In this three-part series, we focus on key elements behind the successful crowd-sourcing project, Decode Surveillance NYC, including the design of the data collection, early analysis, and what it means to build community online.
In part two, the authors discuss the data science and 3D modeling that was conducted during the first weeks the project was live, and that informed the June 2021 press release, ‘Surveillance City: NYPD can use more than 15,000 cameras to track people using facial recognition in Manhattan, Bronx and Brooklyn’. In particular, three goals:
- Quality check and aggregate: How much can we trust the data, and what is it telling us? Data science led by Julien Cornebise and Swetha Pillai.
- Visualize: How can we present this data so it is legible to the largest possible audience? Data visualization led by David Blood.
- Contextualize: How do we answer the new questions this data raises, by grounding ourselves in the physical reality of the streets and the camera lenses? 3D modelling led by Martyna Marciniak.
As Product Manager, Sophie Dyer, worked to coordinate and weave together the three strands of analysis.
Throughout this post, we refer to a snapshot of the data taken on 19 May 2021 that was published in the June press release, and included Manhattan, Brooklyn, and the Bronx: almost half of all the intersections in New York City (NYC).
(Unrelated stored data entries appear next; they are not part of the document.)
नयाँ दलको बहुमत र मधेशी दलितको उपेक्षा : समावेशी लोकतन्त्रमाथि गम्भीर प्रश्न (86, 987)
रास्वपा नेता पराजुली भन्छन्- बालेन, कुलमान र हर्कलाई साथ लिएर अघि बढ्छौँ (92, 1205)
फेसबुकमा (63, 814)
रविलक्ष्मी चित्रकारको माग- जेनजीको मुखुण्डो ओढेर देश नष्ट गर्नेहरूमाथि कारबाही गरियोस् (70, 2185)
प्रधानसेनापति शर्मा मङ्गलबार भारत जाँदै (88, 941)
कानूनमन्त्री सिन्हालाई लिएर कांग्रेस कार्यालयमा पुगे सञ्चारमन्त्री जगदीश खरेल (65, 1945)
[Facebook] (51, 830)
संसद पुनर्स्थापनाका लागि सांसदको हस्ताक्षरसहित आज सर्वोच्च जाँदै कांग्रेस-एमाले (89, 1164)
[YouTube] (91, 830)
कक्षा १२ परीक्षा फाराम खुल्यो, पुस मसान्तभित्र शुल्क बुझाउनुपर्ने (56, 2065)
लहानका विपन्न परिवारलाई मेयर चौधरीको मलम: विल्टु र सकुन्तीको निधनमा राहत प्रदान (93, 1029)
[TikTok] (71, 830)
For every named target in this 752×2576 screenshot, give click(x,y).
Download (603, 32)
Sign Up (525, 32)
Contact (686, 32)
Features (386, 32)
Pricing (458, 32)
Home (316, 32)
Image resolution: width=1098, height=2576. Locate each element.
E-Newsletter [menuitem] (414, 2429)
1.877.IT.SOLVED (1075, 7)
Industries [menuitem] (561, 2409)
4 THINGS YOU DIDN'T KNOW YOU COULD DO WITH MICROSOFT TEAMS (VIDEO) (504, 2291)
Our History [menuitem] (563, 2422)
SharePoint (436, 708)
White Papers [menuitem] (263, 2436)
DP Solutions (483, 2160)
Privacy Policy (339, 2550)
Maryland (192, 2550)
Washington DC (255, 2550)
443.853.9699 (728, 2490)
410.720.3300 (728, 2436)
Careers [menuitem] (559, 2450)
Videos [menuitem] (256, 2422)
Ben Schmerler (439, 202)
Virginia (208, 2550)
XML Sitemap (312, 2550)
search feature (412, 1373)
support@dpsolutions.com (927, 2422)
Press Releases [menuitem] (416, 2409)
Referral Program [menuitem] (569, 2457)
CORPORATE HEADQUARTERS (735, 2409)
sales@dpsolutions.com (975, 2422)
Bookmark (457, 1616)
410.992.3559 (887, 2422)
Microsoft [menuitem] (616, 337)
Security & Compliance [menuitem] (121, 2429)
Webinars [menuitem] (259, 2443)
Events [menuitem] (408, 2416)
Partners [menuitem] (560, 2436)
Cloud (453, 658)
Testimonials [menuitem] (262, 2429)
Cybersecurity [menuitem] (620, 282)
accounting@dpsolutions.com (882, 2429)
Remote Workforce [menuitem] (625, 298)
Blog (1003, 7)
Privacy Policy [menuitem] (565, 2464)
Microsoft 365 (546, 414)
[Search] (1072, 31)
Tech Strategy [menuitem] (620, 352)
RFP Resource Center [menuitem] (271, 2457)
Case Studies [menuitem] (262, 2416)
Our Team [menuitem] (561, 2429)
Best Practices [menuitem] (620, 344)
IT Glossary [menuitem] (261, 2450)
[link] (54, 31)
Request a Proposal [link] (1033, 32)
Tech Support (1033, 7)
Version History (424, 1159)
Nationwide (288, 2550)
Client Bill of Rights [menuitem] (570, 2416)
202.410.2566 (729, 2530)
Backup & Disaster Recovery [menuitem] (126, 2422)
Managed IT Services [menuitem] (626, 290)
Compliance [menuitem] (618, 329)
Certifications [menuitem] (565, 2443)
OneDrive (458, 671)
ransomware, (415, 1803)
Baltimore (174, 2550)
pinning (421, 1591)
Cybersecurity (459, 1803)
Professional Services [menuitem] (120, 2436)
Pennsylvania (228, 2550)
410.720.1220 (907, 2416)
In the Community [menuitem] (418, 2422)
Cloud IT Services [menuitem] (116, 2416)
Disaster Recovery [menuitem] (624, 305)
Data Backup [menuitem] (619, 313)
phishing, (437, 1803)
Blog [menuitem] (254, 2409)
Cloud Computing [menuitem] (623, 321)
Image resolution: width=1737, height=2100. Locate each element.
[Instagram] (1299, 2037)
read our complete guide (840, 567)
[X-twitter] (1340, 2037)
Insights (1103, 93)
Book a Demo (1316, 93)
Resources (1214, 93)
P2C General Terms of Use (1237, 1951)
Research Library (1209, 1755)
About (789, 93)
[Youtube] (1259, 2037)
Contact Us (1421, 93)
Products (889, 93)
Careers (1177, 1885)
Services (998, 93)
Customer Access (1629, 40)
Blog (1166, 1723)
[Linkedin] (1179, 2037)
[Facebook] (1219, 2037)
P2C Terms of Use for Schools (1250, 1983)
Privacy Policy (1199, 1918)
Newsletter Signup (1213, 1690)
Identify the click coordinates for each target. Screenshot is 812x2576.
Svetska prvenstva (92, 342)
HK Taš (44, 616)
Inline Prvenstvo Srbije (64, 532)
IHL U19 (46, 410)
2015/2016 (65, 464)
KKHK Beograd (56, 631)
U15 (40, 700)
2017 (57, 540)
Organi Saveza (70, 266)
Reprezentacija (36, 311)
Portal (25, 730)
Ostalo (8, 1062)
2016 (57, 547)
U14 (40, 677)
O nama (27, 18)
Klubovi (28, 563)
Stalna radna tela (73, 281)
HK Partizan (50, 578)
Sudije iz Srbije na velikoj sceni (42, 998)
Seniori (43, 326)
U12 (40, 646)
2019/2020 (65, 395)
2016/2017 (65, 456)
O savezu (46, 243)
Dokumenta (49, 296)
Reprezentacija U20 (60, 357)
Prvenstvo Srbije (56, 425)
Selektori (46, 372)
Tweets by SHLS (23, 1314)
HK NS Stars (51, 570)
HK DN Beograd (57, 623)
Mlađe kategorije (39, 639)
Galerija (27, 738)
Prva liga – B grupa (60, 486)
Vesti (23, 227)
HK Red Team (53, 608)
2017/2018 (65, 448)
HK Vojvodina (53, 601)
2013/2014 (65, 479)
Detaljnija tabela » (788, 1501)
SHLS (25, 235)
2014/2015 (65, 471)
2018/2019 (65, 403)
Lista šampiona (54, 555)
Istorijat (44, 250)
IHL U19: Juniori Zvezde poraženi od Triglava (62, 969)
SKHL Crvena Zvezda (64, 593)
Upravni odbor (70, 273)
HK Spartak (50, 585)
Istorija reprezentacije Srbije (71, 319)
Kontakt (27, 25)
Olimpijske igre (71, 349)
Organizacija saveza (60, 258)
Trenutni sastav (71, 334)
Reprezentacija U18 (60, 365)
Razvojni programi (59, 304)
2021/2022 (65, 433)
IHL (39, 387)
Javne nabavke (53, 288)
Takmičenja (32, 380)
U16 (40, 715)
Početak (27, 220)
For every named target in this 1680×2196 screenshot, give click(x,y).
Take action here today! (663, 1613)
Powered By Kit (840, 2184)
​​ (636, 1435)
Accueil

How often did volunteers disagree?
We designed the study so each intersection would be analyzed by three volunteers. This redundancy allows for quality checks and robustness. In lab conditions, our instructions would be clear, the Google Street View images unambiguous, and each decoder would have a large high-contrast 45″ computer screen and identical eyesight. We could then dream of perfect agreement amongst all three decoders at each intersection. Of course, such a scenario is unreal – this is why statistics exist.
If a decoder was unsure, the tutorial video and the help guide instructed them to be cautious and: “if in doubt, do not tag!”. In statistical terms, this favours minimizing type I error (false positive) at the price of possibly increased type II error (false negative); or in machine learning terms, this favours precision over recall. Volunteers were also encouraged to flag tasks for discussion in the forum but, to ensure independent answers, could only do so after submitting the task. A separate system allowed volunteers to report Street View errors to project administrators, such as “I am not at an intersection” or “No image”.
The options given to volunteers when selected “Report an error”. Source: Amnesty International
So, how often do three decoders make the same observation at an intersection? Looking at the count of public cameras overall intersections investigated (18,641) so far, in Chart 1, we have full agreement amongst the volunteers for about 75% of the intersections in Manhattan, Brooklyn, and the Bronx: all three decoders gave the same one observation (regardless of what that observation is). The other 25% of the time, however, our three decoders gave two or even, rarely, three different counts.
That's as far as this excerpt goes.